Abstract

A reduction in population size due to habitat fragmentation can alter the relative roles of different evolutionary mechanisms in phenotypic trait differentiation. While deterministic (selection) and stochastic (genetic drift) mechanisms are expected to affect trait evolution, genetic drift may be more important than selection in small populations. We examined relationships between mature adult traits and ecological (abiotic and biotic) variables among 14 populations of brook trout. These naturally fragmented populations have a common ancestor but experienced considerable variability in habitat characteristics and differ by up to two orders of magnitude in population size (49 < Nc <10,032; 3 < Nb < 567). Populations differed markedly in body size, shape, and colouration, with a tendency for more variation among small populations in both phenotypic trait mean and CV when compared to large populations. These differences were more frequently and directly linked to habitat variation or operational sex ratio than to population size, suggesting that selection may overcome genetic drift at small population size.

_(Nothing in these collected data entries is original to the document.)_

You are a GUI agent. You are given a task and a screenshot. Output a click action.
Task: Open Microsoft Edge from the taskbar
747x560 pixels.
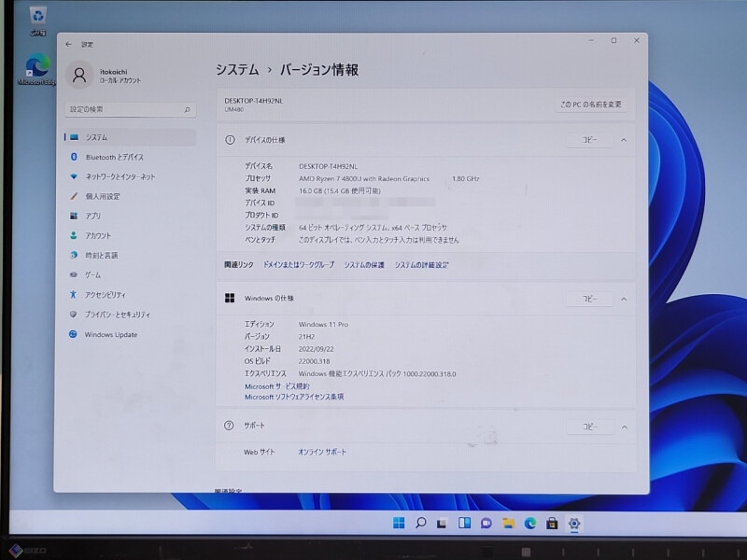[x=529, y=525]
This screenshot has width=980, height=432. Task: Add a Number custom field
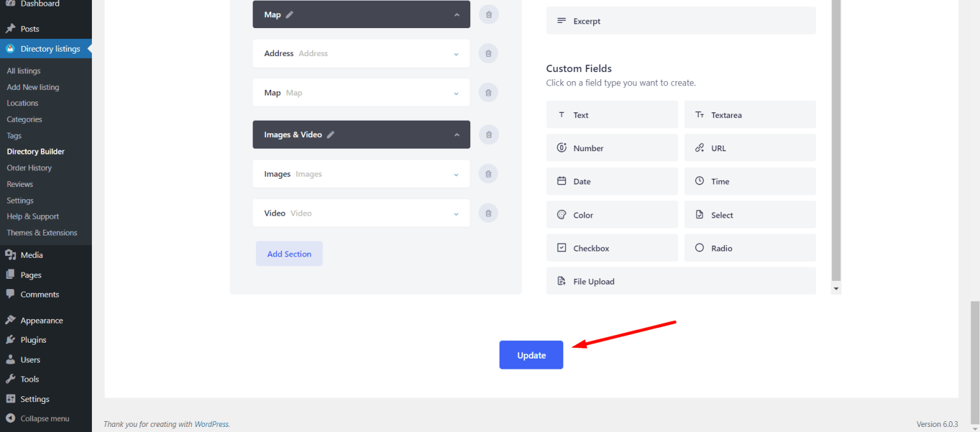611,147
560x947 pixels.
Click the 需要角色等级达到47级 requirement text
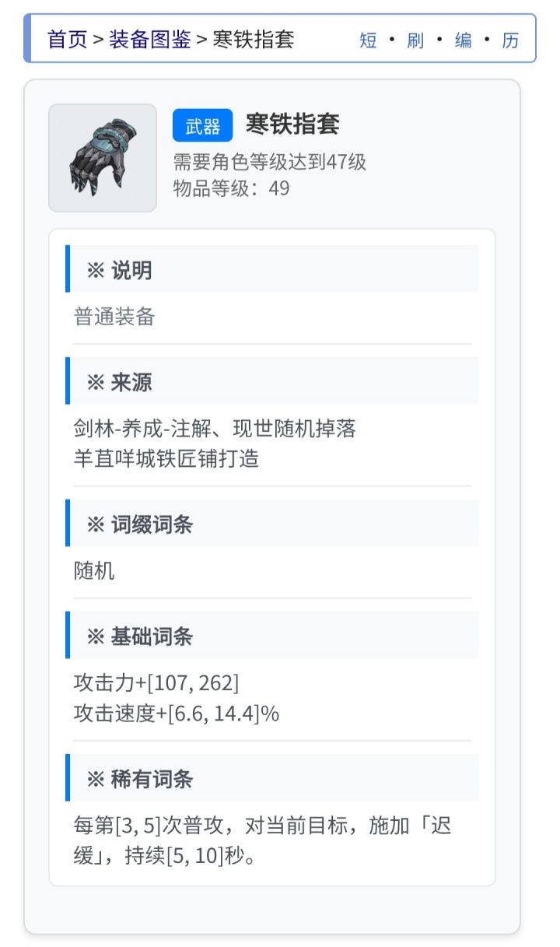269,162

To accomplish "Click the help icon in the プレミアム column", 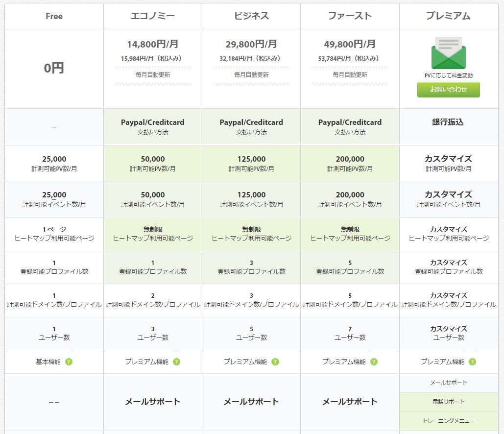I will point(472,362).
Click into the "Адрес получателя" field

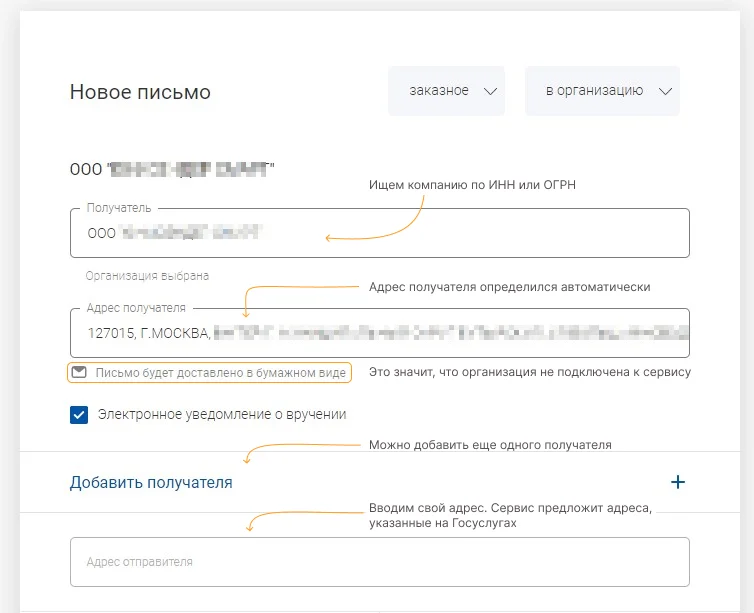tap(380, 333)
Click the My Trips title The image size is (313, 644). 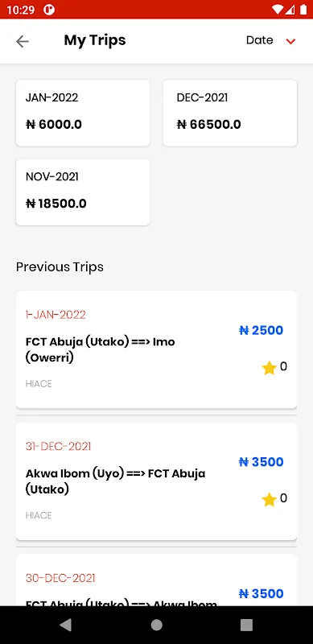(x=95, y=40)
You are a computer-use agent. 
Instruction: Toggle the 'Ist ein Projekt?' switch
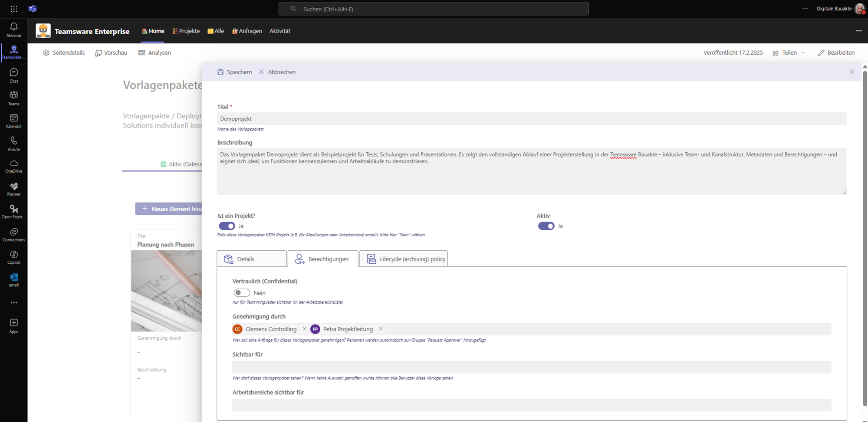[227, 226]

Phenotype-environment associations were also stronger in females than males, suggesting that natural selection due to abiotic conditions may act more strongly on females than males. Our results suggest that natural and sexual-selective pressures on phenotypic traits related to mating systems change during the process of habitat fragmentation, and that these changes are largely contingent upon existing habitat conditions within isolated fragments. Our study provides an improved understanding of the ecological and evolutionary consequences of habitat fragmentation, and lends insight into the ability of some small populations to respond to selection and environmental change.